> _Given records_:

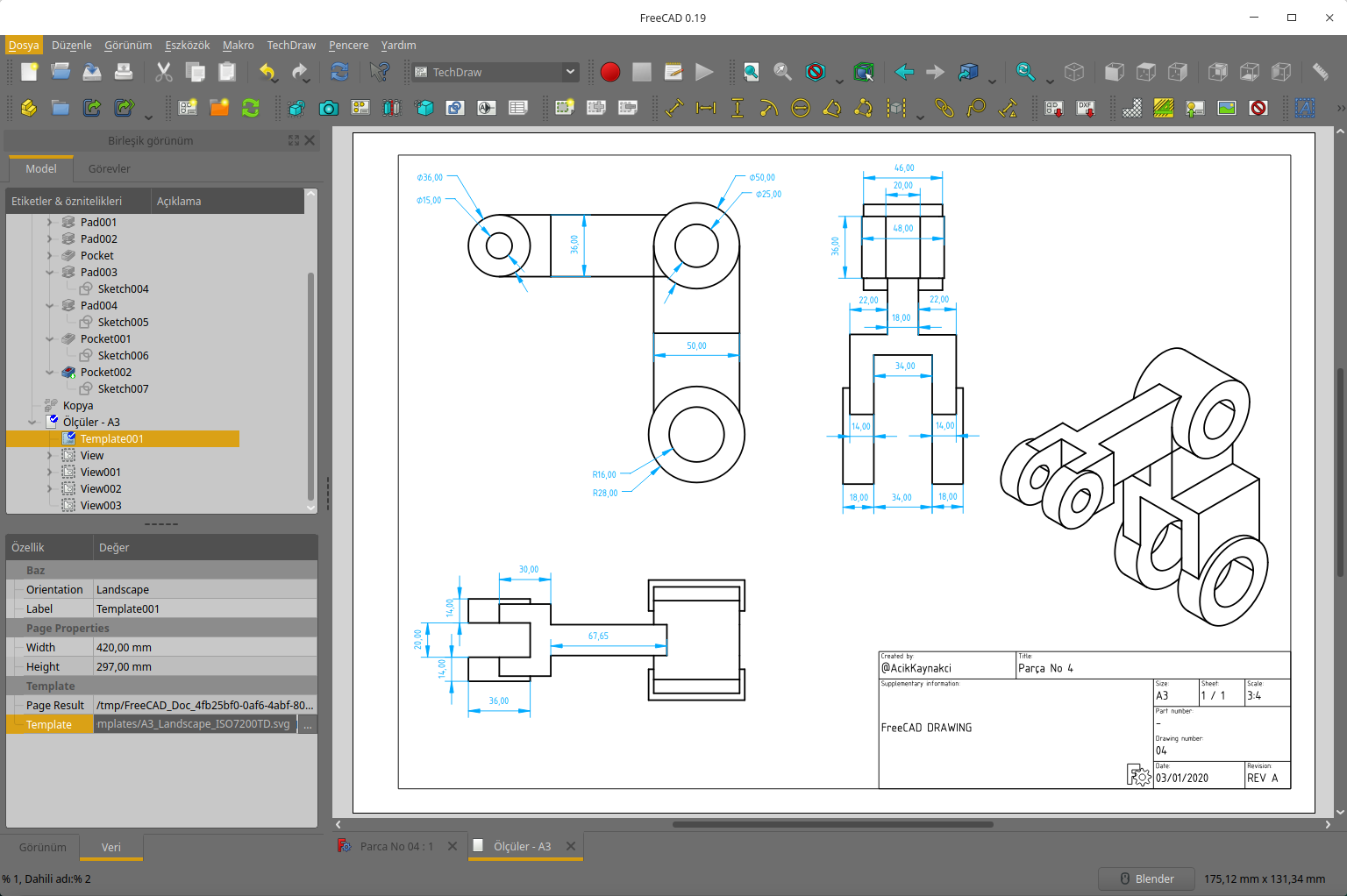The width and height of the screenshot is (1347, 896).
Task: Click the What's This help pointer icon
Action: tap(379, 72)
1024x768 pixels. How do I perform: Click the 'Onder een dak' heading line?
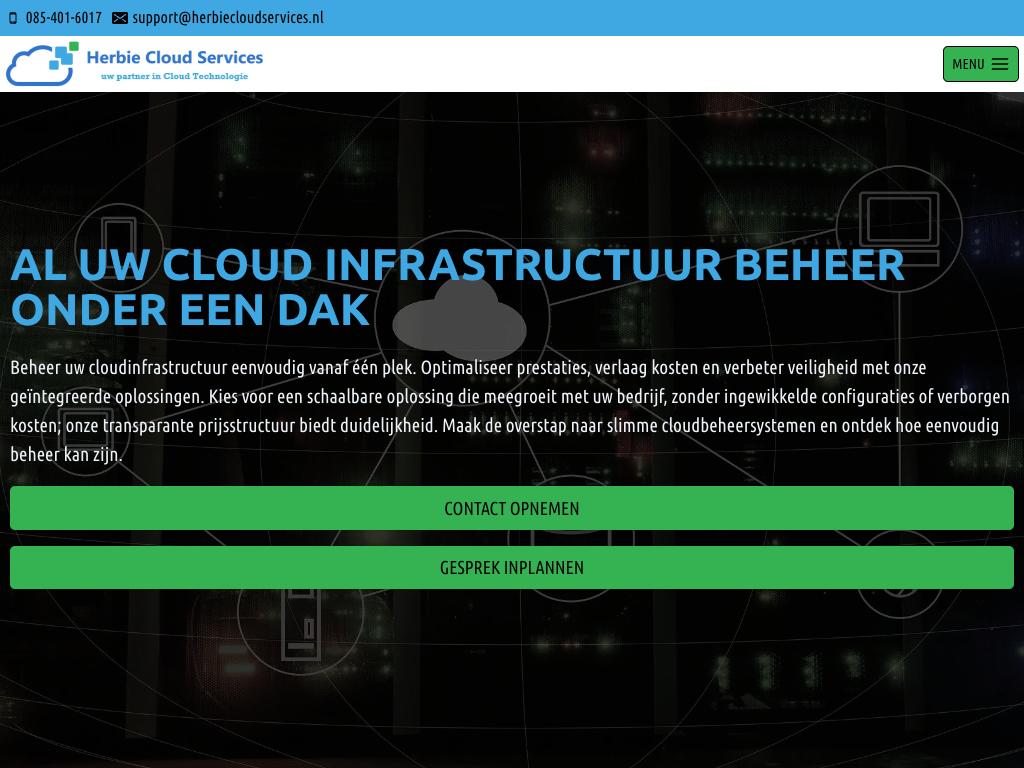(x=190, y=311)
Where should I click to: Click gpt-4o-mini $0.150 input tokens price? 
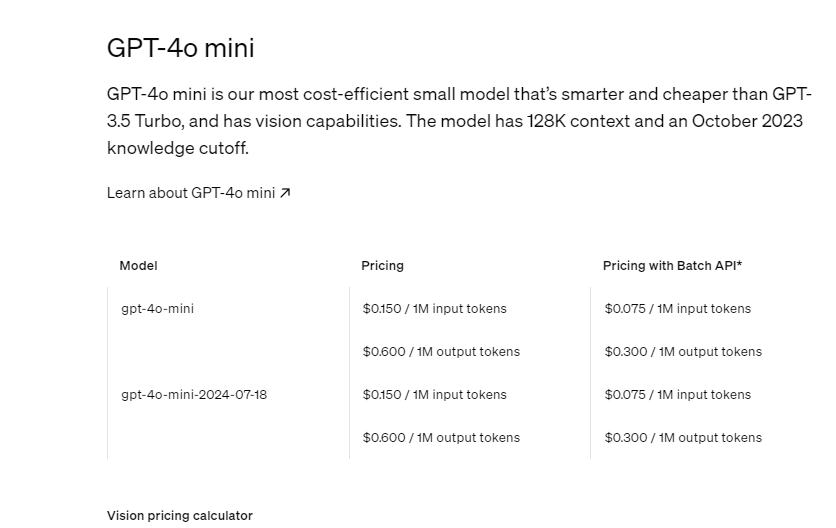(x=435, y=309)
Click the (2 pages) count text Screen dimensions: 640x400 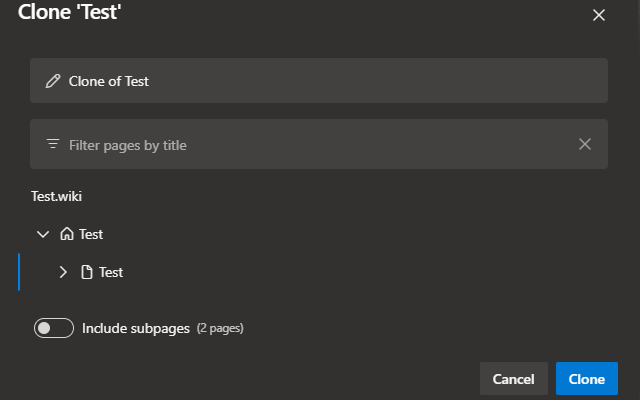pyautogui.click(x=220, y=329)
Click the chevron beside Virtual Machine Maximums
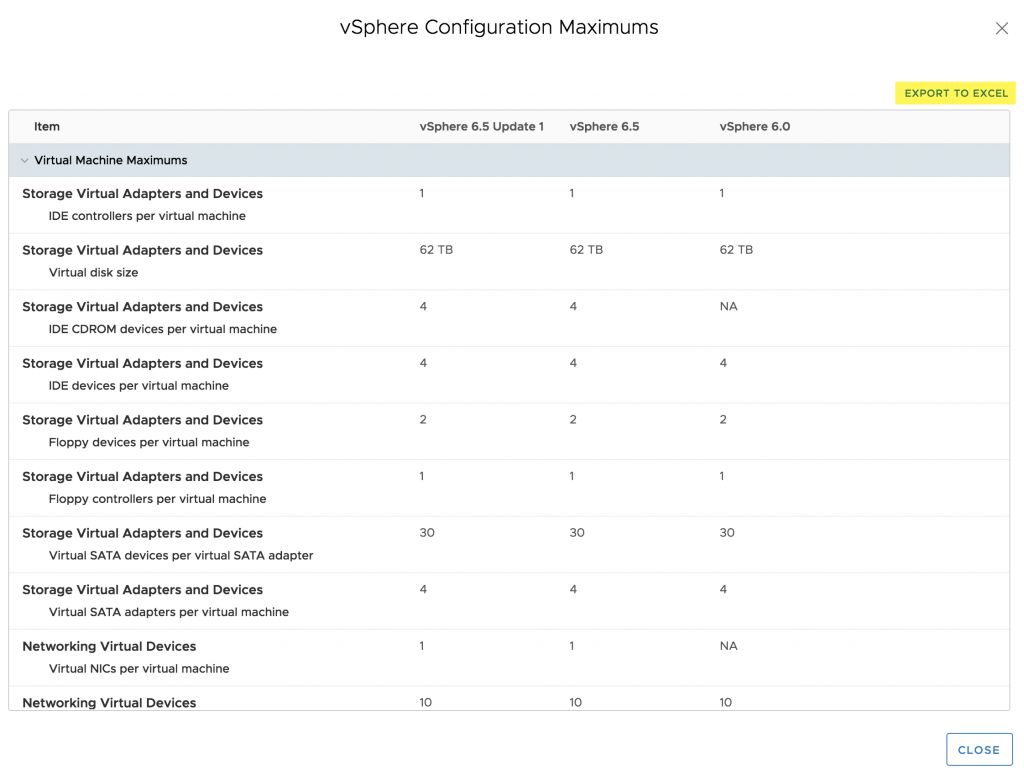The image size is (1024, 774). pos(24,160)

> _What you will do_: Begin at the line containing "Click the chevron" and write out every line to the end of the data exactly. Skip the pictures.

> _Exercise result_:
Click the chevron beside Virtual Machine Maximums
The image size is (1024, 774). pos(24,160)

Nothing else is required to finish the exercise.